Aufgabe
Schreibe die folgenden Daten vollständig und Zeile für Zeile unverändert ab.

(Einträge aus einer Datenquelle)
========
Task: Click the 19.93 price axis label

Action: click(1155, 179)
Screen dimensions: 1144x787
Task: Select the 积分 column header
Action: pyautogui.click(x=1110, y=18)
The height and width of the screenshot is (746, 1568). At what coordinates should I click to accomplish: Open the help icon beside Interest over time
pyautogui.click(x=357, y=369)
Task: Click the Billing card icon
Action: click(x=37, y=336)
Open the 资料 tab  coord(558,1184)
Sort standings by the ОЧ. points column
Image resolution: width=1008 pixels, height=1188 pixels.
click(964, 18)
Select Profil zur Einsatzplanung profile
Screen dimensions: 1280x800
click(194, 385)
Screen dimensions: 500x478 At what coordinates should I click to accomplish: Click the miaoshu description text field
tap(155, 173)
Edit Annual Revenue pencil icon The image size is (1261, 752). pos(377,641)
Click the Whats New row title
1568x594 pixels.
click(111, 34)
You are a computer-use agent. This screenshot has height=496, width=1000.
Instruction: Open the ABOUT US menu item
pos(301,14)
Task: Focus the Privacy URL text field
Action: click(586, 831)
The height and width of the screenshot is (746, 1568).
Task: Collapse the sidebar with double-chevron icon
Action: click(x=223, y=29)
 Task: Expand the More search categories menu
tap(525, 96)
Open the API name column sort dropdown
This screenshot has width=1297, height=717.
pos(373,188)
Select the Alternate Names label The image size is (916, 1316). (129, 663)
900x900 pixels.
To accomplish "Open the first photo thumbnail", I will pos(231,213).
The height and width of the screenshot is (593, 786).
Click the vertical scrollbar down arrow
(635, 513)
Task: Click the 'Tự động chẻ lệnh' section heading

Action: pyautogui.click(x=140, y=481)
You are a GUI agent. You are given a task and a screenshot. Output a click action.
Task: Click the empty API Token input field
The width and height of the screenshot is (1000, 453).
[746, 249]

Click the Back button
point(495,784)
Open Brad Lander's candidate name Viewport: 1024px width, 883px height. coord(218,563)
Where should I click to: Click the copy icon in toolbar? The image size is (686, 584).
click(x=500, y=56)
========
Gelöste Aufgabe
Task: Click the 19.93 price axis label

Action: click(1155, 179)
Screen dimensions: 1144x787
Task: Select the 积分 column header
Action: pyautogui.click(x=1110, y=18)
The height and width of the screenshot is (746, 1568). At what coordinates should I click to accomplish: Open the help icon beside Interest over time
pyautogui.click(x=357, y=369)
Task: Click the Billing card icon
Action: click(x=37, y=336)
Open the 资料 tab  coord(558,1184)
Sort standings by the ОЧ. points column
Image resolution: width=1008 pixels, height=1188 pixels.
click(964, 18)
Select Profil zur Einsatzplanung profile
Screen dimensions: 1280x800
click(194, 385)
Screen dimensions: 500x478 At what coordinates should I click to accomplish: Click the miaoshu description text field
tap(155, 173)
Edit Annual Revenue pencil icon The image size is (1261, 752). pos(377,641)
Click the Whats New row title
1568x594 pixels.
click(111, 34)
You are a computer-use agent. This screenshot has height=496, width=1000.
Instruction: Open the ABOUT US menu item
pos(301,14)
Task: Focus the Privacy URL text field
Action: click(586, 831)
The height and width of the screenshot is (746, 1568).
Task: Collapse the sidebar with double-chevron icon
Action: click(x=223, y=29)
 Task: Expand the More search categories menu
tap(525, 96)
Open the API name column sort dropdown
This screenshot has width=1297, height=717.
pos(373,188)
Select the Alternate Names label The image size is (916, 1316). (129, 663)
900x900 pixels.
To accomplish "Open the first photo thumbnail", I will pos(231,213).
The height and width of the screenshot is (593, 786).
Click the vertical scrollbar down arrow
(635, 513)
Task: Click the 'Tự động chẻ lệnh' section heading

Action: pyautogui.click(x=140, y=481)
You are a GUI agent. You are given a task and a screenshot. Output a click action.
Task: Click the empty API Token input field
The width and height of the screenshot is (1000, 453).
[746, 249]

Click the Back button
point(495,784)
Open Brad Lander's candidate name Viewport: 1024px width, 883px height. coord(218,563)
Where should I click to: Click the copy icon in toolbar? The image size is (686, 584).
click(x=500, y=56)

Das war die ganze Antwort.